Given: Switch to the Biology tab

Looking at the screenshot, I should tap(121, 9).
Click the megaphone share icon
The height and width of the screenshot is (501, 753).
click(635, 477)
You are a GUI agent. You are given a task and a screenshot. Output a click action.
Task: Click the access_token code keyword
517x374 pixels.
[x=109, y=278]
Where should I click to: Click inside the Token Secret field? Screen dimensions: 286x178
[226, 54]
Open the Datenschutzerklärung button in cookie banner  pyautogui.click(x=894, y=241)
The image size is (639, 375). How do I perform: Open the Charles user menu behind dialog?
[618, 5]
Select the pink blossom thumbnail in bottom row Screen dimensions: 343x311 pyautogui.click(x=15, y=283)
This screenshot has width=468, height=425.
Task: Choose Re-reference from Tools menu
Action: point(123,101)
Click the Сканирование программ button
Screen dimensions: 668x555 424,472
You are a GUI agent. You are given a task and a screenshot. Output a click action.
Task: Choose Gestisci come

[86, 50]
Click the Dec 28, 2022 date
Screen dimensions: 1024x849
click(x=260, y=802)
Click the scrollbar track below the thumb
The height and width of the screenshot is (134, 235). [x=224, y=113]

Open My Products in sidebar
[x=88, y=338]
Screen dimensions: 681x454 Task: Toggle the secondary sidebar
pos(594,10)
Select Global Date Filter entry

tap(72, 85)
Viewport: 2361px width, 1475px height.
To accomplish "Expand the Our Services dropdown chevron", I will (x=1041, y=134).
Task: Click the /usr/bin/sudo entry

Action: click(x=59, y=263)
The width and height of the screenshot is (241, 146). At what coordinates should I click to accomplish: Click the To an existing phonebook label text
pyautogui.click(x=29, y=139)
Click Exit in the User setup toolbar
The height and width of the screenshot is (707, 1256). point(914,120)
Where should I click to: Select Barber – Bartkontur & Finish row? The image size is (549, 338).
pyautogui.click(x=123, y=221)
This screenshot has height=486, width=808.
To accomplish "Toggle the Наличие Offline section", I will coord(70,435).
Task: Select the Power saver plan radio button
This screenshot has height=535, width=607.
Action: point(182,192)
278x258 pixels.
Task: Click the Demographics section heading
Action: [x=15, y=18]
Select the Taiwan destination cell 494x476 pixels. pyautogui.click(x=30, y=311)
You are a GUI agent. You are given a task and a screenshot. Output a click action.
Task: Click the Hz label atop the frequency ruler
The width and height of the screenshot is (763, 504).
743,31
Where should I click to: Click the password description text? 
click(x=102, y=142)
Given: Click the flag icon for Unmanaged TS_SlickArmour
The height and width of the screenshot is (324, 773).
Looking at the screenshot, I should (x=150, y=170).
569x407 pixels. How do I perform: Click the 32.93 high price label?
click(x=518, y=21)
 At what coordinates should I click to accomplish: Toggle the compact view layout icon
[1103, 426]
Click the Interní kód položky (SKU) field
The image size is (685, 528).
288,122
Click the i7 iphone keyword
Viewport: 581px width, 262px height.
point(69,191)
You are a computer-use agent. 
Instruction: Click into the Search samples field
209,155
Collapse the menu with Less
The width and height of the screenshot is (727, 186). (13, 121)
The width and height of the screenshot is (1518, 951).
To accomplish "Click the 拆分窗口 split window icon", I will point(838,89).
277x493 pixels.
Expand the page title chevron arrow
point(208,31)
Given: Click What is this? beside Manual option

### Work to complete
Take the line with "569x407 pixels. How" and all lines after it through the end of the records, and write them out exactly; include nothing else.

### Solution to the exercise
569x407 pixels. How do I perform: Click the 32.93 high price label?
click(x=518, y=21)
 At what coordinates should I click to accomplish: Toggle the compact view layout icon
[1103, 426]
Click the Interní kód položky (SKU) field
The image size is (685, 528).
288,122
Click the i7 iphone keyword
Viewport: 581px width, 262px height.
point(69,191)
You are a computer-use agent. 
Instruction: Click into the Search samples field
209,155
Collapse the menu with Less
The width and height of the screenshot is (727, 186). (13, 121)
The width and height of the screenshot is (1518, 951).
To accomplish "Click the 拆分窗口 split window icon", I will point(838,89).
277x493 pixels.
Expand the page title chevron arrow
point(208,31)
Given: Click What is this? beside Manual option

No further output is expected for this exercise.